Entries in a dataset:
|---|
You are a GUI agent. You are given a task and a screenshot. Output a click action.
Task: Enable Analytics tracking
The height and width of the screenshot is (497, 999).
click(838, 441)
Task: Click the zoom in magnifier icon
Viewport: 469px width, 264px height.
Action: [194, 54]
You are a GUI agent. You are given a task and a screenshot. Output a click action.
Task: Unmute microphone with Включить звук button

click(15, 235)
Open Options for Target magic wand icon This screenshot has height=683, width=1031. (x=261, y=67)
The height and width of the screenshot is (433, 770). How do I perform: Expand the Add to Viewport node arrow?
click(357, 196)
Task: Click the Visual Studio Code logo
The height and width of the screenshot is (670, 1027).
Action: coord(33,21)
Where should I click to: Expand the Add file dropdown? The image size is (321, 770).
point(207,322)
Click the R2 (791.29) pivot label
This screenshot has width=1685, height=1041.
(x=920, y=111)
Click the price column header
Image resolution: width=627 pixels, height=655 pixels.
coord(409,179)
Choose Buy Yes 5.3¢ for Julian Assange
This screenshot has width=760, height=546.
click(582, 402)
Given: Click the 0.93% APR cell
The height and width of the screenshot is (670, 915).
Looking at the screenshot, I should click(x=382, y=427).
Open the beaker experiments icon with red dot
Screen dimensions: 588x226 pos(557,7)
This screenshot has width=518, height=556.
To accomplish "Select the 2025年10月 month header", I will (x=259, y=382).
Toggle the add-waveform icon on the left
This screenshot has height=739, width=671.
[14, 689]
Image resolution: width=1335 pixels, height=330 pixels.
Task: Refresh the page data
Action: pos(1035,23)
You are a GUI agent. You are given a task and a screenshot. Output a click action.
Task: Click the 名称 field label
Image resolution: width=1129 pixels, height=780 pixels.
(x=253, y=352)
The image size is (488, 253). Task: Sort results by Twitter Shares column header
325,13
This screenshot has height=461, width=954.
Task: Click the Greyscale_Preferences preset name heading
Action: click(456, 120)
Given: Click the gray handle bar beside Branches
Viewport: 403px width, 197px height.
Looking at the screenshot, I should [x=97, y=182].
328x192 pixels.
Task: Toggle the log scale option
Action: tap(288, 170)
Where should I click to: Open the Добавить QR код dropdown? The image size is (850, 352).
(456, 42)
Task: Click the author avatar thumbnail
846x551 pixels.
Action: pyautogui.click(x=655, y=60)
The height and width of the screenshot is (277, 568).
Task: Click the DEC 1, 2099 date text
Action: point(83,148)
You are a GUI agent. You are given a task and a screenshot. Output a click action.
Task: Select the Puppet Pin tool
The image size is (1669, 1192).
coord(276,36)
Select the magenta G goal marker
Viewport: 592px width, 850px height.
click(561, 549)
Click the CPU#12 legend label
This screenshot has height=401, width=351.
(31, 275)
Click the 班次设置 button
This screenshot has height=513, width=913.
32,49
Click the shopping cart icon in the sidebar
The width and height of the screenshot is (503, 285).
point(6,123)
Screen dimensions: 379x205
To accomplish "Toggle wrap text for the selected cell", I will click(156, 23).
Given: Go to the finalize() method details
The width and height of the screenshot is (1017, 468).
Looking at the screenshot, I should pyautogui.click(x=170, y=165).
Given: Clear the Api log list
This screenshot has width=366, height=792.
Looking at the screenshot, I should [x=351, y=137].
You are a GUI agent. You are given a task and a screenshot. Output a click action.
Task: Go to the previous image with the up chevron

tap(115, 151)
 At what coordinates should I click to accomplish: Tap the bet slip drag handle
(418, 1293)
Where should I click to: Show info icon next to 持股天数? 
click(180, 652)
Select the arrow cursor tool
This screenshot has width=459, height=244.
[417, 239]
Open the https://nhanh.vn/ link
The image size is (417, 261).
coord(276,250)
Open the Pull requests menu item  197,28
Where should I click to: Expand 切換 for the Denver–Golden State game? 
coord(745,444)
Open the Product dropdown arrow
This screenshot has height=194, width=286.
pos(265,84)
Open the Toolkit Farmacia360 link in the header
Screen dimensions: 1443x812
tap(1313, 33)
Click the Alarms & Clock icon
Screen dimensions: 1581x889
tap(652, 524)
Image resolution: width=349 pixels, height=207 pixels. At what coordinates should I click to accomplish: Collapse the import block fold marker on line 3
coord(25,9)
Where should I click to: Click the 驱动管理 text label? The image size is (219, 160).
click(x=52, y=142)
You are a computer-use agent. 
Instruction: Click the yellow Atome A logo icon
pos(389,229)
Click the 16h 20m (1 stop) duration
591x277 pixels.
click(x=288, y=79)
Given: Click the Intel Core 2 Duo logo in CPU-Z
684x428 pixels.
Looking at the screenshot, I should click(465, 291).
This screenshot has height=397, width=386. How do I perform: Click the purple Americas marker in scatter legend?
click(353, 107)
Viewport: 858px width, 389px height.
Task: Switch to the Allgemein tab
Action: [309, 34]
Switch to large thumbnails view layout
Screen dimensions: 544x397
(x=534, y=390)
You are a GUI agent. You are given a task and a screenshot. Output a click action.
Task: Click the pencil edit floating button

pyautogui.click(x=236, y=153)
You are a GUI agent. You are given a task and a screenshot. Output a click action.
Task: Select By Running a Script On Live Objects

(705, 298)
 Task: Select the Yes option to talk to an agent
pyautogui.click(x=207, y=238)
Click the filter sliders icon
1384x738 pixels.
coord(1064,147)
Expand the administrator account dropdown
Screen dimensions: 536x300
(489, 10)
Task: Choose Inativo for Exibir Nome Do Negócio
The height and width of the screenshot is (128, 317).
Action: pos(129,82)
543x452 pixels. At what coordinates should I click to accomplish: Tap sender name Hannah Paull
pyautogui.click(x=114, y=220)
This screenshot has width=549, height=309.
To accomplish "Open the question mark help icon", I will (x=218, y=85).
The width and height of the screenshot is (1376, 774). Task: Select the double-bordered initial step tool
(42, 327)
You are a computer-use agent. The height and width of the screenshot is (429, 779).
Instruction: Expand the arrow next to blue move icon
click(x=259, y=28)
|---|
Pull out everything from the first line of the entries down through the line containing "Action: [194, 54]", and reproduce those lines verbatim.

You are a GUI agent. You are given a task and a screenshot. Output a click action.
Task: Enable Analytics tracking
The height and width of the screenshot is (497, 999).
click(838, 441)
Task: Click the zoom in magnifier icon
Viewport: 469px width, 264px height.
Action: [194, 54]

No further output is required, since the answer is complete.